Основные разновидности вагаси

  • Анко — паста из адзуки — используется как начинка для различных видов вагаси.
  • Аманатто — сушеные бобы в сахарной глазури (см. Натто).
  • Аммицу — кусочки охлажденного желе из агар-агар с фруктами и сладкой подливкой.
  • Амэ[ja] — вид карамели, изготовленной из крахмала и сахара.

  • Варабимоти — кусочки прозрачного теста, приготовленного из вараби (молодых побегов папоротника). Подаются со сладкой соевой мукой кинако и сиропом из жженого сахара куромицу.

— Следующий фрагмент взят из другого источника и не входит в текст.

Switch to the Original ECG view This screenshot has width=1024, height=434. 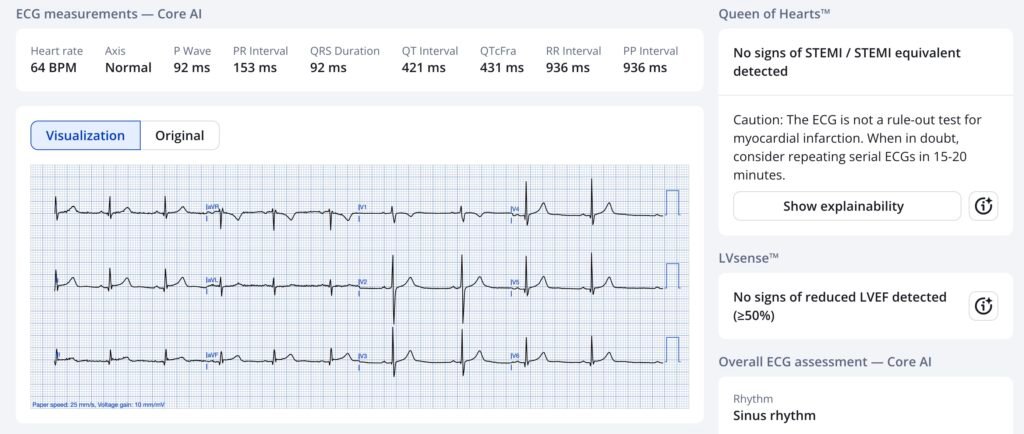[179, 136]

  • Дораяки — два круглых бисквита с начинкой из анко;
  • Ёкан — пастила из сладковатой бобовой пасты и агар-агар;
  • Имагаваяки — жареный пирожок с начинкой из анко;
    • Тайяки — разновидность имагаваяки, изготовленный в форме рыбки;
    • Кастелла — японский бисквит;
  • Карукан;
  • Кинкато — сахарная карамель;
  • Кинцуба — жареный пирожок из пресного теста с начинкой из анко;
  • Мандзю — пирожки, запечённые в форме, с различной сладкой начинкой;
  • Монака — две тонкие хрустящие вафли с начинкой из анко;
  • Моти — колобки или лепешки из варёного на пару и толчёного белого риса. Бывают с различными начинками и без них, поджаренные или нет;
    • Ботамоти — моти, снаружи покрытые пастой из фасоли адзуки «анко»;
    • Гюхи — более мягкая разновидность моти. Как правило, готовится из смеси риса и рисовой муки;
    • Дайфуку — основная разновидность моти, начинённые анко;
    • Данго — кусочки моти, нанизанные на деревянные шпажки и политые сиропом;
    • Касивамоти — моти, завернутое в солёный лист дуба;
    • Кусамоти — моти зеленоватого цвета, изготовленное с добавлением японской полыни ёмоги;
    • Сакурамоти — моти, завёрнутое в солёный вишнёвый лист;
    • Юкими дайфуку — бренд мороженого в рисовом тесте;
  • Нэрикири — пирожные из белой фасолевой пасты, сахара и гюхи (см. выше) или тертого нагаимо (вид горного ямса);
  • Ракуган — твердые конфетки с большим содержанием сахара, используются во время чайной церемонии — см. Чайная церемония;
  • Сёгато — засахаренный имбирь;
  • Сируко (также дзэндзай) — традиционная новогодняя сладость, суп из сладкой фасоли с кусочками моти;
  • Уиро — приготовленные на пару пирожные из рисовой муки и сахара, схожие с моти.

История Вагаси

В эпоху Яёй (300 год до н. э. — 300 год н. э.) в качестве естественных «сладостей» японцы употребляли в пищу свежие фрукты, ягоды и орехи. Но уже в эпоху Нара (710—794) из Китая вместе с буддизмом проникли технологии обработки риса, и на Японских островах тоже начали изготавливать моти и данго. Правда, в то время они были редким и дорогим лакомством, которое вряд ли мог бы позволить себе среднестатистический японец, так что рисовые пирожки в основном использовались во время религиозных ритуалов. Каноны классических вагаси в большей части сложились именно в эпоху Нара.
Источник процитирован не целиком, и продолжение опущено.